The number of people here in receipt of Disability Living Allowance is staggering, with claimants accounting for one in 10 of the population.
It is tempting to suggest that something is radically amiss since the percentage is greatly out of kilter with other areas of the UK. And no doubt the Government will be anxious to bring down the total number of claims when benefit reforms are rolled out. The mood music is always that Northern Ireland is somehow benefiting unduly from the system.
Yet it has to be remembered that mental ill-health and trauma are unwelcome legacies of the not-so-distant Troubles and that many of the claimants live in areas of deprivation. There is a proven correlation between deprivation and the sort of illnesses and conditions which entitle people to this benefit. These are also areas of quite high population density which naturally would lead to a high level of claim.

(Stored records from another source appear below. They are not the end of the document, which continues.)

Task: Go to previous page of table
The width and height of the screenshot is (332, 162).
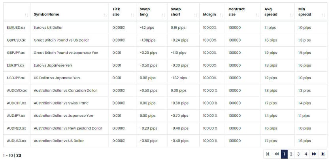Action: pyautogui.click(x=277, y=154)
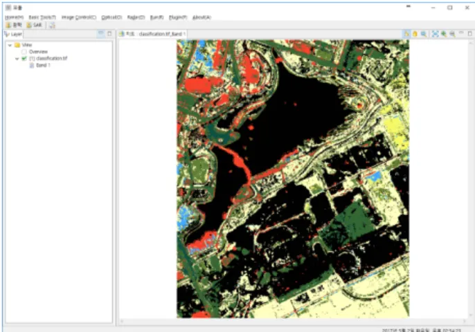Screen dimensions: 475x332
Task: Collapse the classification.tif tree node
Action: [x=17, y=59]
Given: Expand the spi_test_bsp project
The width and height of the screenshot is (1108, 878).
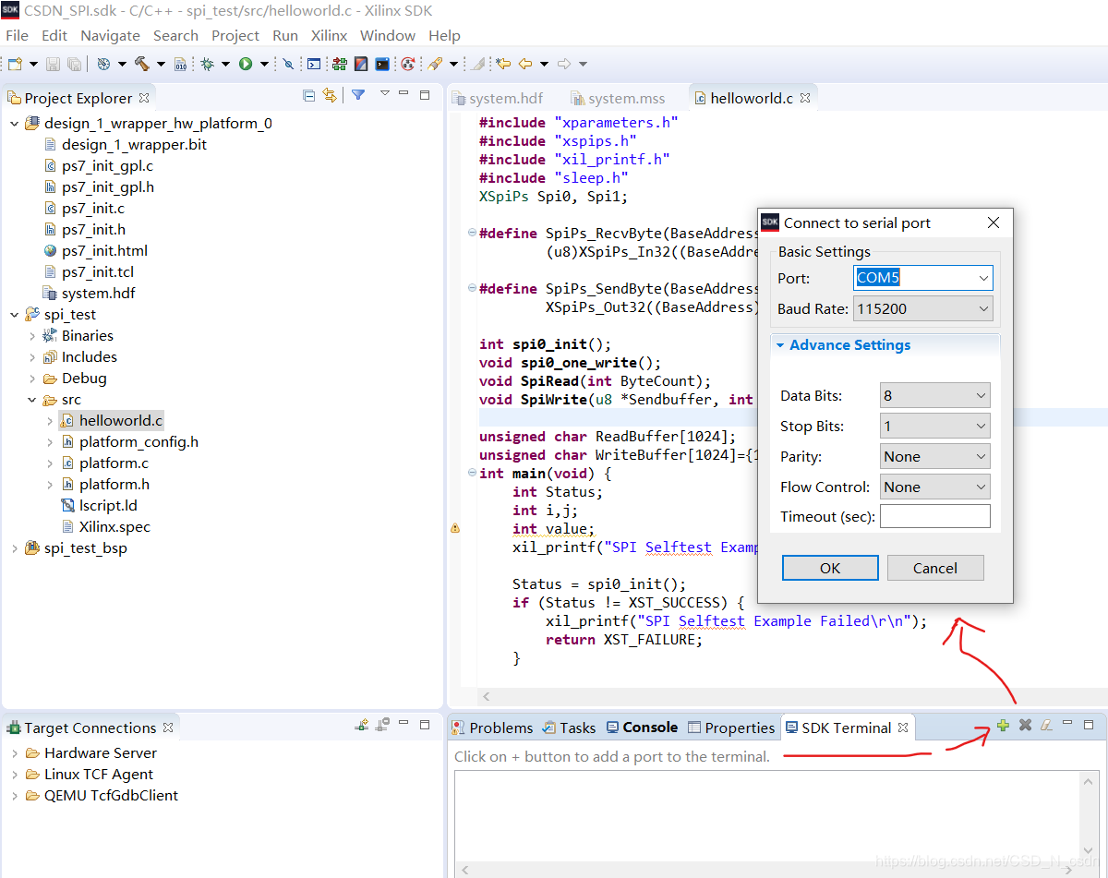Looking at the screenshot, I should pyautogui.click(x=14, y=547).
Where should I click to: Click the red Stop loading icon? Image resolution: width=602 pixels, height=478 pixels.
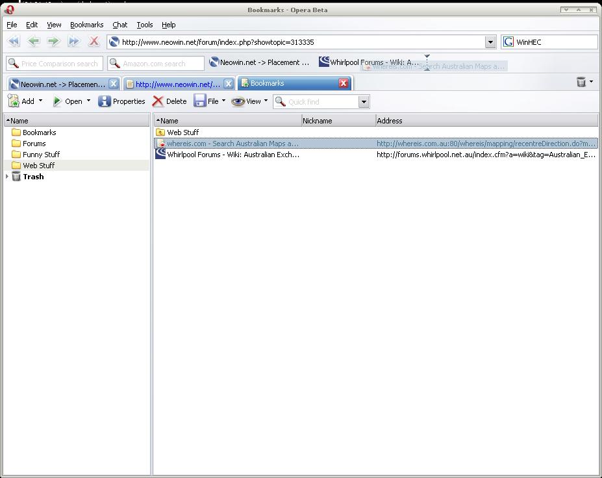94,41
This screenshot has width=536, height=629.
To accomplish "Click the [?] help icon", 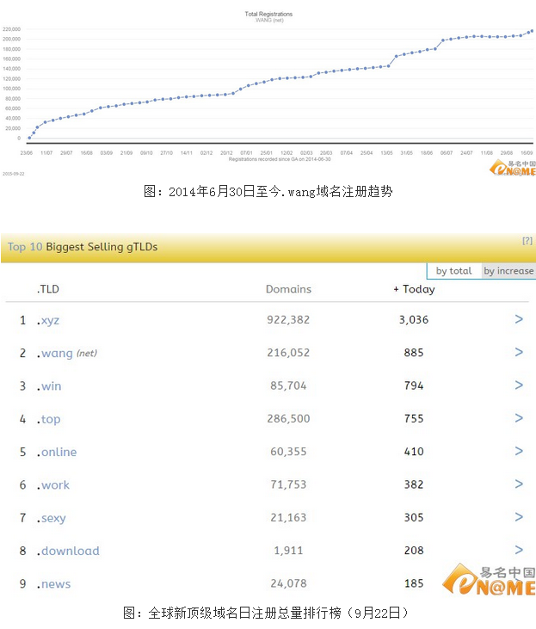I will coord(527,241).
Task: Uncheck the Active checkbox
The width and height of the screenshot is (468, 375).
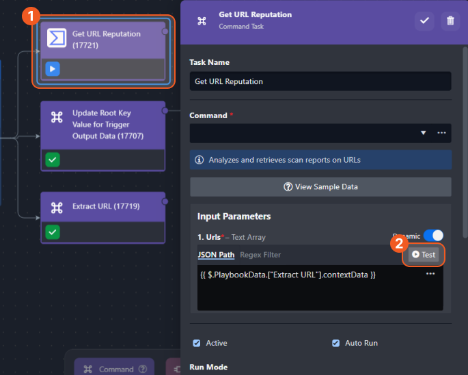Action: click(x=196, y=343)
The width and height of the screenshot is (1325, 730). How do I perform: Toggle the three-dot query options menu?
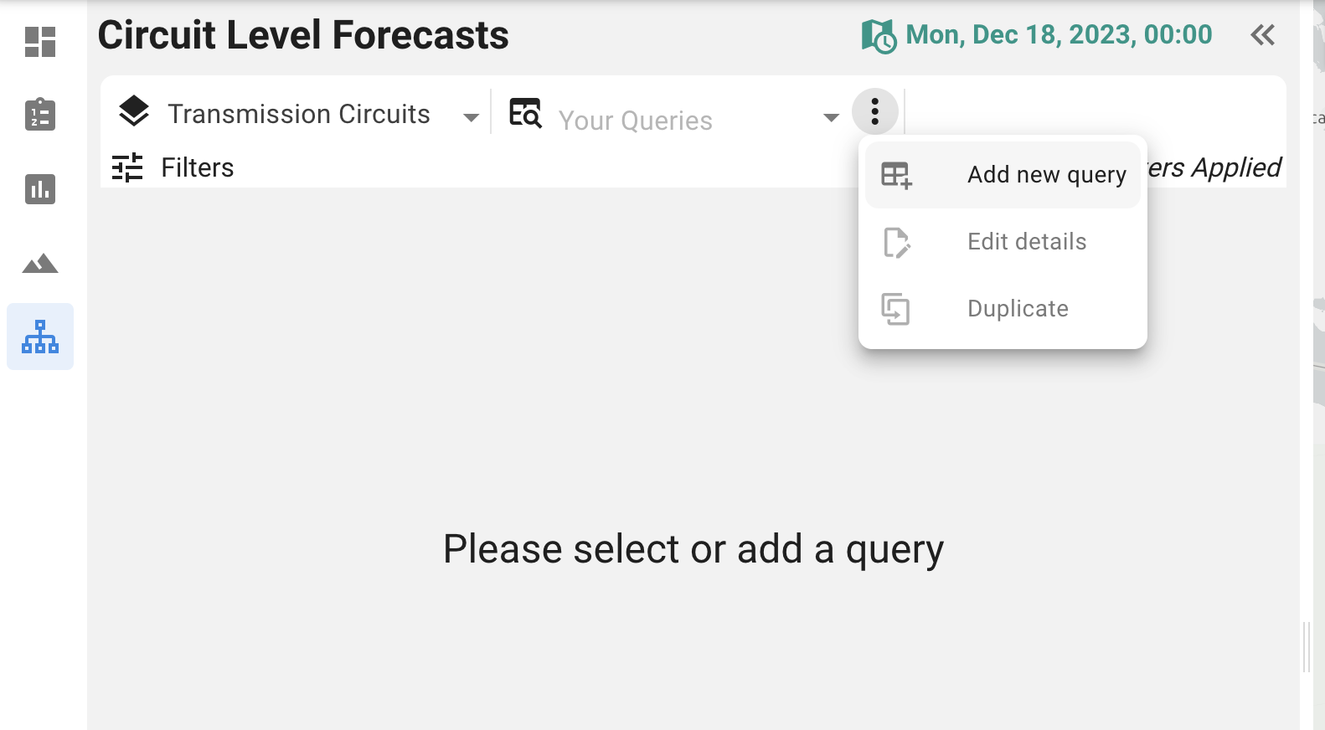click(875, 111)
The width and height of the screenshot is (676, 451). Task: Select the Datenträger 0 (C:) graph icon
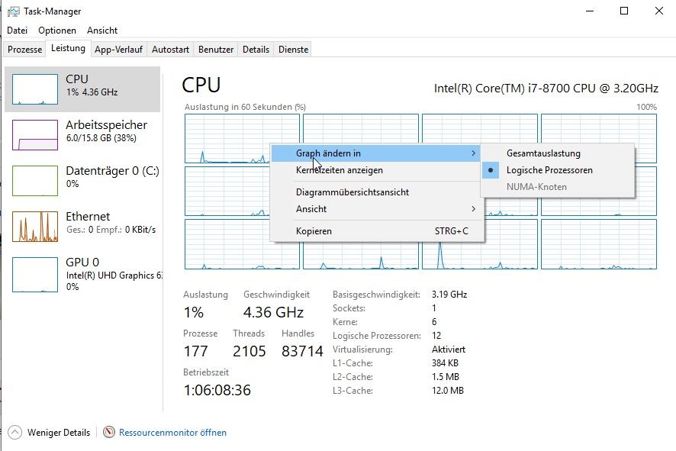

That is not to say the Government should not scrutinise all claims thoroughly. It is evident, even with our small population, that paying out what can be relatively generous benefits to one in 10 is not sustainable in this climate of austerity. And there will be many who will question the payment of benefits to 3,500 people who are classified as suffering from alcohol abuse. Surely it would make more sense to provide at least some of that money towards helping them beat their addiction rather than giving them the funding to feed it.
There is also a wider issue. The high level of claims here can easily create a benefits dependency, rather than encouraging more people into work. There is a low-wage culture here which discourages many people on benefits from seeking employment.
What we need is more investment of the type provided by planemaker Bombardier which encourages high-value design work alongside production line activity. Fruits of that investment are now almost ready to take to the air. If benefits are to be clamped down on, then worthwhile jobs should provide an enticing alternative.